--- TASK DESCRIPTION ---
Output only the lines from the start of the entries through the line holding "Open more options on the second tweet". Each line must match the original exactly.

--- DATASET EXTRACT ---
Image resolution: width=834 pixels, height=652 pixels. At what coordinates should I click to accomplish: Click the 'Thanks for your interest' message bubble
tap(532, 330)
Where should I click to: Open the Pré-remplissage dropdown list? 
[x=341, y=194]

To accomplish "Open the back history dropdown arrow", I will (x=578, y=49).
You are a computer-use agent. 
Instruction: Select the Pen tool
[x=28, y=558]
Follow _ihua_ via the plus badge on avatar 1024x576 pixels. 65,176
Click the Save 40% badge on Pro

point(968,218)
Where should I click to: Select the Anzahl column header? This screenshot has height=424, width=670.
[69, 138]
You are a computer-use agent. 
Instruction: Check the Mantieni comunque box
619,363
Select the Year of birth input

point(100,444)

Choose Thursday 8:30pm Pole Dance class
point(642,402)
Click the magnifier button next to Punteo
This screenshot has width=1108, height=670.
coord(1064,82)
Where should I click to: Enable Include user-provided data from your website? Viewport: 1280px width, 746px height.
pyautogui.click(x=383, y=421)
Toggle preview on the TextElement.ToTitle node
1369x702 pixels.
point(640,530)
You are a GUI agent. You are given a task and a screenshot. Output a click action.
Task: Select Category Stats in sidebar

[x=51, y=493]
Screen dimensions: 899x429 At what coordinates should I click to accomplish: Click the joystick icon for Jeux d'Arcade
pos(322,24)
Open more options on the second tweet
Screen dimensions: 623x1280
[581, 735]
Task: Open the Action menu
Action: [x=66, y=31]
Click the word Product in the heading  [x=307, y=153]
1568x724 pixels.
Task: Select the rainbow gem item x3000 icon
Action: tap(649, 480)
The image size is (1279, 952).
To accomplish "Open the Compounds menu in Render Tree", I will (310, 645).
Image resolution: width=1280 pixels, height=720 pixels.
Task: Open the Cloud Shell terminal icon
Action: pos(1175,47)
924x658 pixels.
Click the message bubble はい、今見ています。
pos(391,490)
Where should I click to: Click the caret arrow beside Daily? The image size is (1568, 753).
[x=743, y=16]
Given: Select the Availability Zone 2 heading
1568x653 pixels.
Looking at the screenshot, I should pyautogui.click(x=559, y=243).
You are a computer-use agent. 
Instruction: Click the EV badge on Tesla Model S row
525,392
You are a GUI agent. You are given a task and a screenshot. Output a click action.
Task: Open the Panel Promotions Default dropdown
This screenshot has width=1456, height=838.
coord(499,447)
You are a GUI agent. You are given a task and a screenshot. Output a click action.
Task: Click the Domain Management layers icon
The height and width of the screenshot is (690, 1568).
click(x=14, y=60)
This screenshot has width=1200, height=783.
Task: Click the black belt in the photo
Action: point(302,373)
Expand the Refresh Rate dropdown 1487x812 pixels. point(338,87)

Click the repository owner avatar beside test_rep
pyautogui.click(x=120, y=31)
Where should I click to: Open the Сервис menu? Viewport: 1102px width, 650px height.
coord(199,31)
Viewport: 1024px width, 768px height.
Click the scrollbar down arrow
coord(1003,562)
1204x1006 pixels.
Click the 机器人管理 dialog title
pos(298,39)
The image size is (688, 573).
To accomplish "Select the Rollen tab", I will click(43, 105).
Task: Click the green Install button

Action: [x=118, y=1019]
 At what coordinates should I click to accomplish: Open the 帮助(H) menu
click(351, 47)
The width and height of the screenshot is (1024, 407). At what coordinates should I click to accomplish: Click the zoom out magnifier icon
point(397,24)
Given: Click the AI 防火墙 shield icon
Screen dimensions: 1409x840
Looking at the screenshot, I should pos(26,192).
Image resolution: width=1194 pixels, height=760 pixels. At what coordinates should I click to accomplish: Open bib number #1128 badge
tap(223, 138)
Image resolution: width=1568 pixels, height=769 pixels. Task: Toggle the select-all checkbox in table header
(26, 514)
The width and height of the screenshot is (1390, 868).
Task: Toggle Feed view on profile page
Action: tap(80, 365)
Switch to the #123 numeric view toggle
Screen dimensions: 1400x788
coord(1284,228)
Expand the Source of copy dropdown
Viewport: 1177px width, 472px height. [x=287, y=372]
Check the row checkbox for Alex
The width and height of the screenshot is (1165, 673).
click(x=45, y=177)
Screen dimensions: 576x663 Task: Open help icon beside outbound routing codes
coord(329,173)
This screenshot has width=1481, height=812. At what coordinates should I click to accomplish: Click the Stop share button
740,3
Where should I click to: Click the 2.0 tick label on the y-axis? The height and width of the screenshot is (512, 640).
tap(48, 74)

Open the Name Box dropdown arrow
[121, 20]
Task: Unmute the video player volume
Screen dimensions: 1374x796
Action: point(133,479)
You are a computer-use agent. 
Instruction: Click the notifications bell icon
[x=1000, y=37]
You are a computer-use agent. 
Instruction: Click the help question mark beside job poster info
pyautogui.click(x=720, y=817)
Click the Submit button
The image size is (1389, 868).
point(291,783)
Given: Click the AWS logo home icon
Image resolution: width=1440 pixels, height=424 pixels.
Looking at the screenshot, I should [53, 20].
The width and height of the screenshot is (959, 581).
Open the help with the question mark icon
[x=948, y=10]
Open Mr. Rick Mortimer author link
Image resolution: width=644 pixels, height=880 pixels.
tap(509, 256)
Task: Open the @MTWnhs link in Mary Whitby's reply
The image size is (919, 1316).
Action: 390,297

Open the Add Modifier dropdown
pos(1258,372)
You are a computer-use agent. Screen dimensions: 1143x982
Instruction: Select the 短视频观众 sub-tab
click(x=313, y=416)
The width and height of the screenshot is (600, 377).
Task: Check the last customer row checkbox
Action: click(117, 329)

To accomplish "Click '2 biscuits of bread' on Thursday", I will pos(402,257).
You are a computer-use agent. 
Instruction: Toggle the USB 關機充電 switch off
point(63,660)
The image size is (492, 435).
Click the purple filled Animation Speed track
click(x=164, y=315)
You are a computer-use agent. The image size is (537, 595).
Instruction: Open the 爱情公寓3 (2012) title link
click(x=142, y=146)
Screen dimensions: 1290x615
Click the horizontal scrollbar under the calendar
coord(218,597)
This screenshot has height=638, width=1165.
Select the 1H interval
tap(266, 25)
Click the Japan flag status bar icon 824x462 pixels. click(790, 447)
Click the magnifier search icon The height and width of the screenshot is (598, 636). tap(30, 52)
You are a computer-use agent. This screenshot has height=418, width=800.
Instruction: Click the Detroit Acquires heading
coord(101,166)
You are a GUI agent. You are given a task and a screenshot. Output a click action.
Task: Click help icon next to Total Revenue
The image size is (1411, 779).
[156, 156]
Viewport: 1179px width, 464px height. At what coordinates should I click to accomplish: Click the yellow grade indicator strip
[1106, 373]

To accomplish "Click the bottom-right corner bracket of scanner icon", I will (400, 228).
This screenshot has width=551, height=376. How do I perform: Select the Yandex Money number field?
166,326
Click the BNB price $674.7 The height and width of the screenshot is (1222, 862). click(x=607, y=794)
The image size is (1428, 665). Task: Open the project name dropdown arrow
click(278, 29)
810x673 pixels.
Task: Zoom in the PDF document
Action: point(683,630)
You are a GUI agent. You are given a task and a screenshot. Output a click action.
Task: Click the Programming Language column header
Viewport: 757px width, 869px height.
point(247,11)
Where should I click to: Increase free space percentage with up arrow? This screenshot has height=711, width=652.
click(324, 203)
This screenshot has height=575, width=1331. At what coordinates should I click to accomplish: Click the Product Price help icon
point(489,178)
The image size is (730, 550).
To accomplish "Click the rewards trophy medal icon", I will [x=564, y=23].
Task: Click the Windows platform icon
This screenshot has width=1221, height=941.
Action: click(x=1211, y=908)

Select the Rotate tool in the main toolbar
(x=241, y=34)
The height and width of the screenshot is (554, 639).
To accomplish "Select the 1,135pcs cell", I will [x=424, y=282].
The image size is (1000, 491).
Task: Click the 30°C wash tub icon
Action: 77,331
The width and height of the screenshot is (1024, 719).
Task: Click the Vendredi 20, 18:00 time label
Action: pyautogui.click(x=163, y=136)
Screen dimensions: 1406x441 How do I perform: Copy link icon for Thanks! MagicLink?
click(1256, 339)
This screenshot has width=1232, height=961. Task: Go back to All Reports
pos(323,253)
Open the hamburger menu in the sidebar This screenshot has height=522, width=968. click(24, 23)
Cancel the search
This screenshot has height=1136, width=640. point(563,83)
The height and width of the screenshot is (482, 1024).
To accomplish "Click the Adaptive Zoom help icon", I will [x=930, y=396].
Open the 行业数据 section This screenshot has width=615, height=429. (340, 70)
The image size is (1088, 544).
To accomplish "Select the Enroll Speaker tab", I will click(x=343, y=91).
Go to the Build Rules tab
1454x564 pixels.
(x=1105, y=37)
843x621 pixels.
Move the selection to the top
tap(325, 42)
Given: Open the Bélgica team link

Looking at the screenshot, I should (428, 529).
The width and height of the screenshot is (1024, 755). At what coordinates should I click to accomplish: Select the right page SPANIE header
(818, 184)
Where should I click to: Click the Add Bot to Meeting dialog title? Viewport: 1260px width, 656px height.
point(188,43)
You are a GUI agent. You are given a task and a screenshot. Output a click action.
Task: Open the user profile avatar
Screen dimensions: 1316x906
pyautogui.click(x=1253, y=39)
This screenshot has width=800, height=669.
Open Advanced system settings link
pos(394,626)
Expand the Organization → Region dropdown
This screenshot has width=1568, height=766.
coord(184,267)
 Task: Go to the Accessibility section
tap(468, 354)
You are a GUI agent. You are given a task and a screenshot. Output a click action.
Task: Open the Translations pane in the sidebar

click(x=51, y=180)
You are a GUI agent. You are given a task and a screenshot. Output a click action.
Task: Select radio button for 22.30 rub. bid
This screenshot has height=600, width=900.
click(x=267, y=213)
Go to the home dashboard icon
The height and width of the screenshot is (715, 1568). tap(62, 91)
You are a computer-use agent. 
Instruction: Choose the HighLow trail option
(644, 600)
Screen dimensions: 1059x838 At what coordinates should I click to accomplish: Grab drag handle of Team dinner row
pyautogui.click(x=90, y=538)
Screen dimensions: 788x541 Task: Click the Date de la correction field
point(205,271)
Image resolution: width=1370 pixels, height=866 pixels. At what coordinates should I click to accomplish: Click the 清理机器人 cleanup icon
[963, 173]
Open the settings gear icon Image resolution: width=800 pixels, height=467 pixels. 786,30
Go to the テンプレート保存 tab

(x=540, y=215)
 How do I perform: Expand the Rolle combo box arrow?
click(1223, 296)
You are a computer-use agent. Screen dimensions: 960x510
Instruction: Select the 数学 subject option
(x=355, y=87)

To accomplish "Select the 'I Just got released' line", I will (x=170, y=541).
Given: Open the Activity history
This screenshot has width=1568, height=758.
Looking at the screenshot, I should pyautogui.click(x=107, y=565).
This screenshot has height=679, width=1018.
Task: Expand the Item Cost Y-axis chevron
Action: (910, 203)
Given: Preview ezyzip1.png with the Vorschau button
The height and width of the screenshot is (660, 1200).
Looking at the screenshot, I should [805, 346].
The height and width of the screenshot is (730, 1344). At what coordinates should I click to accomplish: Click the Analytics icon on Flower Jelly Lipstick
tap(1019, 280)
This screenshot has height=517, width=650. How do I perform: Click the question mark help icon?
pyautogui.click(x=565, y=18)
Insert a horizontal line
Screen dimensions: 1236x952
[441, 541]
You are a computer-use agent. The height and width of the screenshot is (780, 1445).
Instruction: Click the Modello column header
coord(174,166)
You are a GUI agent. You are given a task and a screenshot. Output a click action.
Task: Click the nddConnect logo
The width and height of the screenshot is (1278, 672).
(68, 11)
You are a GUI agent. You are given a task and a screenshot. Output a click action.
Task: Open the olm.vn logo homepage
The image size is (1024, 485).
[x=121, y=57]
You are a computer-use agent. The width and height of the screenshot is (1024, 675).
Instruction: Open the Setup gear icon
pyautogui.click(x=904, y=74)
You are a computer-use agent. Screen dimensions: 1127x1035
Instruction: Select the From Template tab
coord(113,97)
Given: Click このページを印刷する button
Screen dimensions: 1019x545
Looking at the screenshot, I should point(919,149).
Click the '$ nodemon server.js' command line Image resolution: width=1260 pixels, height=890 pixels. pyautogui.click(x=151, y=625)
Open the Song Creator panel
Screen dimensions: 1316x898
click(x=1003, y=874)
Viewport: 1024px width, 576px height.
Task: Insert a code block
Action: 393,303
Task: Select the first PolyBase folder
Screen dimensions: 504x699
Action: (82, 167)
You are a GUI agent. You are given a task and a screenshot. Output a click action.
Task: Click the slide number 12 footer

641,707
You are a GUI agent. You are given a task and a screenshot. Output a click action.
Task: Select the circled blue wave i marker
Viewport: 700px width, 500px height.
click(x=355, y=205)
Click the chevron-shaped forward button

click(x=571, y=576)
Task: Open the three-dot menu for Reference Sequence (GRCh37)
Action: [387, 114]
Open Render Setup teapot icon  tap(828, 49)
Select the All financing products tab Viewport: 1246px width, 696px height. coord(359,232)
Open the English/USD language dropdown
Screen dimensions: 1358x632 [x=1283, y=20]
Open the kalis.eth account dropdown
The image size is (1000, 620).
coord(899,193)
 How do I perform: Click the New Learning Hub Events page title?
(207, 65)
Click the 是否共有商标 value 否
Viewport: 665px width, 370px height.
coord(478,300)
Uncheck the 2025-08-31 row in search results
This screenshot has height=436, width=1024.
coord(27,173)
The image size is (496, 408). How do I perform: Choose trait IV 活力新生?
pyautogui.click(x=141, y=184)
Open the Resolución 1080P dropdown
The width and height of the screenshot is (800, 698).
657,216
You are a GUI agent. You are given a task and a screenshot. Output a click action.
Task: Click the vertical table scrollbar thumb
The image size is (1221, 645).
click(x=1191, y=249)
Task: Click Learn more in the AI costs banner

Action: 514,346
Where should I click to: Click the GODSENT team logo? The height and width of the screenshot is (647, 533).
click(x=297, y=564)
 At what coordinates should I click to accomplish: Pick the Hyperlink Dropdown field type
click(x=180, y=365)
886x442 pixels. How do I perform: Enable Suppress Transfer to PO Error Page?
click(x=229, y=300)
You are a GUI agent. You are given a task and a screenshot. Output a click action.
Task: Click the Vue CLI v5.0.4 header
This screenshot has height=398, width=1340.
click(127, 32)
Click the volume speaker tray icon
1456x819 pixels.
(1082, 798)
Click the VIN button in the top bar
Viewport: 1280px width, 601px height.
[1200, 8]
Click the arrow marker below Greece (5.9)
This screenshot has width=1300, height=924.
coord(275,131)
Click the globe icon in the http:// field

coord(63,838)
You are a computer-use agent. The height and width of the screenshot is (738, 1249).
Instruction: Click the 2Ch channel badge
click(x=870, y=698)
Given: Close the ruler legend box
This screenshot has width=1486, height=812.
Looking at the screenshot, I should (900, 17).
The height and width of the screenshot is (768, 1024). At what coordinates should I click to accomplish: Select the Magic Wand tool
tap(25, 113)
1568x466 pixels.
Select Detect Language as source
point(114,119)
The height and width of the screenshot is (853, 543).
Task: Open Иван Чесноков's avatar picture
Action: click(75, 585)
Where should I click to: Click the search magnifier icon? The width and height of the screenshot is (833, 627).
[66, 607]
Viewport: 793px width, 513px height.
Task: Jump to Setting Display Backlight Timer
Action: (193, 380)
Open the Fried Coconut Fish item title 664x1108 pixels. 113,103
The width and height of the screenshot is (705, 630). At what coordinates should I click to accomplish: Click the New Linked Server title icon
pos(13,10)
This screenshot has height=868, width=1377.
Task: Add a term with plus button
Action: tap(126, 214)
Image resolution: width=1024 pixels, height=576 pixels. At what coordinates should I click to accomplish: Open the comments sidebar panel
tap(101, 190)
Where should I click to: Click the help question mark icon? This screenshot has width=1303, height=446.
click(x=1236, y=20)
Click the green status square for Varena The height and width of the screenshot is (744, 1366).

--- SOLUTION ---
Image resolution: width=834 pixels, height=652 pixels. At what coordinates should I click to accomplish: Click the 'Thanks for your interest' message bubble
tap(532, 330)
Where should I click to: Open the Pré-remplissage dropdown list? 
[x=341, y=194]

To accomplish "Open the back history dropdown arrow", I will (x=578, y=49).
You are a computer-use agent. 
Instruction: Select the Pen tool
[x=28, y=558]
Follow _ihua_ via the plus badge on avatar 1024x576 pixels. 65,176
Click the Save 40% badge on Pro

point(968,218)
Where should I click to: Select the Anzahl column header? This screenshot has height=424, width=670.
[69, 138]
You are a computer-use agent. 
Instruction: Check the Mantieni comunque box
619,363
Select the Year of birth input

point(100,444)

Choose Thursday 8:30pm Pole Dance class
point(642,402)
Click the magnifier button next to Punteo
This screenshot has width=1108, height=670.
coord(1064,82)
Where should I click to: Enable Include user-provided data from your website? Viewport: 1280px width, 746px height.
pyautogui.click(x=383, y=421)
Toggle preview on the TextElement.ToTitle node
1369x702 pixels.
point(640,530)
You are a GUI agent. You are given a task and a screenshot. Output a click action.
Task: Select Category Stats in sidebar

[x=51, y=493]
Screen dimensions: 899x429 At what coordinates should I click to accomplish: Click the joystick icon for Jeux d'Arcade
pos(322,24)
Open more options on the second tweet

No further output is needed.